Bonds have a three-year lock-in but during this period non-resident investors can trade among themselves. Yet as they are unlisted, a question mark hangs over who will operate any over-the-counter trading; and so unless the manager assumes this responsibility liquidity is likely to be minimal.

A survey of the Indian corporate bond market, by way of comparison, provides little reason for optimism. According to analysts IFMR Capital there is an “absence of secondary markets for corporate bonds in India”, while the wholesale debt market – which covers a variety of instruments such as treasury bills, public sector bonds, loans, mutual trust units and securitised debt – has notably failed to develop in recent years.

Yet as the fund will target institutional investors, who tend to follow a buy-and-hold strategy to match their long-dated liabilities, this issue of liquidity could be a red herring. But without market makers or brokers, there is little to convince foreign investors they can exit in the not unimaginable scenario of a considerable depreciation of the rupee.

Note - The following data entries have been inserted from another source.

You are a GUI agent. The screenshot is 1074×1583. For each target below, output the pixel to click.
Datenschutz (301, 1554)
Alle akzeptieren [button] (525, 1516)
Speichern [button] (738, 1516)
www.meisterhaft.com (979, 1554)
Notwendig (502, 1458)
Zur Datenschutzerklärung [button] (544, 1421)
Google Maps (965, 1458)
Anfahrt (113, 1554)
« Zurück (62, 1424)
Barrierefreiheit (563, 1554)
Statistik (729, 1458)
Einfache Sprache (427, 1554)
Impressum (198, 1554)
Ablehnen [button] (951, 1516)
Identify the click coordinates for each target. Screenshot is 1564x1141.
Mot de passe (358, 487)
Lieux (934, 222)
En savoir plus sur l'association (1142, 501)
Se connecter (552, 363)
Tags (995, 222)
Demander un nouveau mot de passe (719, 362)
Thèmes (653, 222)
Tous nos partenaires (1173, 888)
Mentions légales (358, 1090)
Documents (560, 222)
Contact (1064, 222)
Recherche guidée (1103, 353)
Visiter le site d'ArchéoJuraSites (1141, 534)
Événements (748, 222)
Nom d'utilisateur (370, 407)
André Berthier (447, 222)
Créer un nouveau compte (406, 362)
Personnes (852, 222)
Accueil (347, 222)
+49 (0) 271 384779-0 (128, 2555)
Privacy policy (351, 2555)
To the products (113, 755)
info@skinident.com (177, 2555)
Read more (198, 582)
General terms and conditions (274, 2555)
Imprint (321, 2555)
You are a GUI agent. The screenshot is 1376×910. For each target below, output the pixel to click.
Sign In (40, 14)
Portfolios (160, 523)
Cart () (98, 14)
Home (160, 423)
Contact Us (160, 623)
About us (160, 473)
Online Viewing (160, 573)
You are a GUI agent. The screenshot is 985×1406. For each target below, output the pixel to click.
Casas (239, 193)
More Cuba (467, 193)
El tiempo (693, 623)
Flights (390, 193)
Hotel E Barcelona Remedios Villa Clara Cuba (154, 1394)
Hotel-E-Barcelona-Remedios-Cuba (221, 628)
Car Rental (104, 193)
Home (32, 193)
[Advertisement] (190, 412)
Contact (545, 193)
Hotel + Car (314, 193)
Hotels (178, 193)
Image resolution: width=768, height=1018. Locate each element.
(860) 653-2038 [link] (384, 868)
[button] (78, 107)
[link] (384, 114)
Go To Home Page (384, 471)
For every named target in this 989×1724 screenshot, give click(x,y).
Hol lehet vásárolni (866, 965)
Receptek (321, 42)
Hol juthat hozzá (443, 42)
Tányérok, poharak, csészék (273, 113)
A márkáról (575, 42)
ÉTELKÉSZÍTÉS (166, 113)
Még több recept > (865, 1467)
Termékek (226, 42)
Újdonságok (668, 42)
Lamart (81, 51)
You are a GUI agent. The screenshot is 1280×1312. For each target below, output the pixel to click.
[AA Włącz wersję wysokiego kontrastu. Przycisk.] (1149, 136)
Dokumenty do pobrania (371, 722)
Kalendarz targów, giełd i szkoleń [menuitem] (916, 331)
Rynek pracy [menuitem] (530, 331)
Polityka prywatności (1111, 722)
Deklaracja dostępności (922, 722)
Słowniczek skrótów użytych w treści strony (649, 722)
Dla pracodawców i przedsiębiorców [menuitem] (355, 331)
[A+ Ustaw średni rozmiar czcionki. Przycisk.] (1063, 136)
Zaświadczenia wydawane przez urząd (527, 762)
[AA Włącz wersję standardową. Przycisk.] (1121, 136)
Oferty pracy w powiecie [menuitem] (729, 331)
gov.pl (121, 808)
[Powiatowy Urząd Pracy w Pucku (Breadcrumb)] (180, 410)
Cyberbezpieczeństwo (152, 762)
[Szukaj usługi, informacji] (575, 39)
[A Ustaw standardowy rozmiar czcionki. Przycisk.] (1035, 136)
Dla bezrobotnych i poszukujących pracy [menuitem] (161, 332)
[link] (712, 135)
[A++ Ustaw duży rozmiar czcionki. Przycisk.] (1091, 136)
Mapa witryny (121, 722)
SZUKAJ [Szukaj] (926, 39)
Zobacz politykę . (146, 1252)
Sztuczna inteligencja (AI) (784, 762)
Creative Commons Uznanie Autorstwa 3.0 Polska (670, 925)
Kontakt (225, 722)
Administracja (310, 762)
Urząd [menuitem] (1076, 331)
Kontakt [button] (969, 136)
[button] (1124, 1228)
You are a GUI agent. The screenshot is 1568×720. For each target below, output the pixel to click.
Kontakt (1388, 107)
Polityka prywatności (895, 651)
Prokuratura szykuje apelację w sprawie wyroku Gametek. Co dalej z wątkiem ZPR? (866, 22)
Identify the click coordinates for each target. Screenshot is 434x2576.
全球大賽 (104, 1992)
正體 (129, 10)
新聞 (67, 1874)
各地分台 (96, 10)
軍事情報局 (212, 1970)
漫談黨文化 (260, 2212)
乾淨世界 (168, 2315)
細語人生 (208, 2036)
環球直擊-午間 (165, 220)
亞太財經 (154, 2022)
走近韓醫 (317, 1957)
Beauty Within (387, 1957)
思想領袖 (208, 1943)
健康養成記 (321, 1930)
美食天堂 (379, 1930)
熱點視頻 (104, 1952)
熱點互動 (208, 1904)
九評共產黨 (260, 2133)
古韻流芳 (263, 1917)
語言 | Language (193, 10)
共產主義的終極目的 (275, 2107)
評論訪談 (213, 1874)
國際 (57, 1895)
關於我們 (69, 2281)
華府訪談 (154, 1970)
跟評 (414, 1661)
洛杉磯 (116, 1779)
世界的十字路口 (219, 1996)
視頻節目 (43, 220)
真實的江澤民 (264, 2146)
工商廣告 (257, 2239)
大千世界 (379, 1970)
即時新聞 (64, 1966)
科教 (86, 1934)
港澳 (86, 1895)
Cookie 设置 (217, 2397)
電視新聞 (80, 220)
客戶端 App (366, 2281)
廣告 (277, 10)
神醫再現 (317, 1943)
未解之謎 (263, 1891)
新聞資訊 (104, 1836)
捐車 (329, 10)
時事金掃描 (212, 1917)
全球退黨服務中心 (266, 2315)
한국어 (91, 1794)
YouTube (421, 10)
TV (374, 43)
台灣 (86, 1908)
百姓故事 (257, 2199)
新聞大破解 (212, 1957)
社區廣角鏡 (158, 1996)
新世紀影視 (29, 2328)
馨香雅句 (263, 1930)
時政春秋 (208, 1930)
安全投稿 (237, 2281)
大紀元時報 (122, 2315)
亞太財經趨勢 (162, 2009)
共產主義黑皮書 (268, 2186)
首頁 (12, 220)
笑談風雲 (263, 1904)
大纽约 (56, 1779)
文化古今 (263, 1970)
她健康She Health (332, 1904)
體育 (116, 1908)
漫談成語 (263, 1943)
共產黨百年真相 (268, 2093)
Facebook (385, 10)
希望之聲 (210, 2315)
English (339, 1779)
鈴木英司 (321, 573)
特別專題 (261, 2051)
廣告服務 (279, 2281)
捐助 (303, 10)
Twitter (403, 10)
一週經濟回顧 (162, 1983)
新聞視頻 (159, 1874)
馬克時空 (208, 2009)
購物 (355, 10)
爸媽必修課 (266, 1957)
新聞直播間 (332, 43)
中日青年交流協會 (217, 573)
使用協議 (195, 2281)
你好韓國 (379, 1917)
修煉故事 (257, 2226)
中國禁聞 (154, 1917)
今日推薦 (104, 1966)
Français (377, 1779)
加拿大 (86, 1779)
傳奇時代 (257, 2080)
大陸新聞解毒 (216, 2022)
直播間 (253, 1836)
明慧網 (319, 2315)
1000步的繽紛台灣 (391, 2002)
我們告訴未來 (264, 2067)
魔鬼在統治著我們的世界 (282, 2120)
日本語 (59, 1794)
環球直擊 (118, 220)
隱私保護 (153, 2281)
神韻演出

Volatility in the rupee as measured against US dollar, 2008 - 2012

The travails of India-focused infrastructure equity funds opens a window on how fundraising might pan out. That the majority of vehicles launched since 2009 have failed to meet their target (with the notable exception of the Macquarie-SBI fund, which in any case largely invests in infrastructure companies rather than projects) does not bode well, and this presumably is in no small way linked to their dismal performance over the past five years compared to other kinds of investment funds. 

India infrastructure equity fundraising attempts since 2009

Macroeconomic factors that have hampered fundraising on the above funds could imaginably strike their IDF counterparts as well. Volatility in the rupee, economic slowdown and an unresolved nationwide power crisis have given investors the jitters over the last year, adding to the chill winds that from 2010 onwards blew across from Europe and America’s financial storm.

Returns on investment funds in India by sector average

This has merely compounded a sectoral problem, namely, the overleveraging of infrastructure companies. Delays to the coming on-stream of a large number of infrastructure developments started in the last two years – largely caused by log-jams in obtaining environmental clearance, land acquisition disputes and a lethargic bureaucracy – have meant many projects are not yet generating revenues.

In turn, developer capital remains locked up in pre-operational stages assets. This is problematic as sponsors must contribute a minimum 30 per cent of NBFC IDF’s equity. Until the emergence of a buoyant secondary market in infrastructure assets, some industry figures say that solutions for debt financing are a distraction when there may not be enough sponsor equity to launch projects in the first place.